The Governor of the Central Bank of Nigeria (CBN), Godwin Emefiele, on Tuesday said that First Bank, Nigeria’s oldest bank, is too big to fail.
The CBN governor, who spoke at the end of the apex bank’s Monetary Policy Committee Meeting, explained further that the bank is equally strategic to the survival of the Nigerian banking sector.
“If anything happens to First Bank, it means something has happened to the Nigerian banking system,” Mr Emefiele said.
“That is why we are taking advice on how to get the bank afoot seriously.”
The bank and its parent company have been in the news in recent weeks amid a tussle for control between major shareholders, notably Taiwo Hassan-Odukale and billionaire Femi Otedola.
Mr Hassan-Odukale had come to lay claim to a 5.36 per cent interest in the group in what the FBN Holdings hierarchy called “cumulative equity stake” through direct and indirect shareholding days after Mr Otedola openly declared his holding of 5.07 per cent. The move was queried by the Nigerian Stock Exchange.
Mr Otedola had quietly been amassing shares in the bank, and his move to be declared the biggest individual shareholder in First Bank Holding Company has met with opposition from the bank’s top hierarchy.
Last week, the National Pension Commission (PenCom) said funds invested by Leadway Pensure Limited in the shares of FBN Holdings Plc belong to Retirement Savings Account holders, and not a third party as FBN Holdings earlier claimed.
PenCom dismissed the claim, basing its position on the fact that the equity investments in the parent company of First Bank had been made from a pool of contributors’ funds under management.
On Tuesday, Mr Emefiele said the apex bank’s regulatory intervention brought First Bank to its profitable ways.
“Six years ago, like I said, because of an aggressive buildup of non- performing loans, the share price of First Bank was about N2. We took it up. Then, everybody was running away from the shares of First Bank.
“We have cleaned the balance sheet now, people are seeing that the money making machine, First Bank, is back on its feet. They are in the race for profitability.
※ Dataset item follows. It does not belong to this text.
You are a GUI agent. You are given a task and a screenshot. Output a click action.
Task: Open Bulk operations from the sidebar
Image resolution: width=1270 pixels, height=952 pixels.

They are now competing for the shares of First Bank. Why should I quarrel about that? “I am happy to see that they are competing for the shares. Of course, we all know that First Bank is so large that no single person can own it. In running the banks, they should see themselves as representing others.”
“Naturally, returns are sent to CBN about individual shareholders. And of course, if our position is not in tandem with that of SEC, we will talk to SEC about it.”
Mr Emefiele assured that with regard to the running and operations of the bank, the apex bank will take preeminence in ensuring that the right things are done.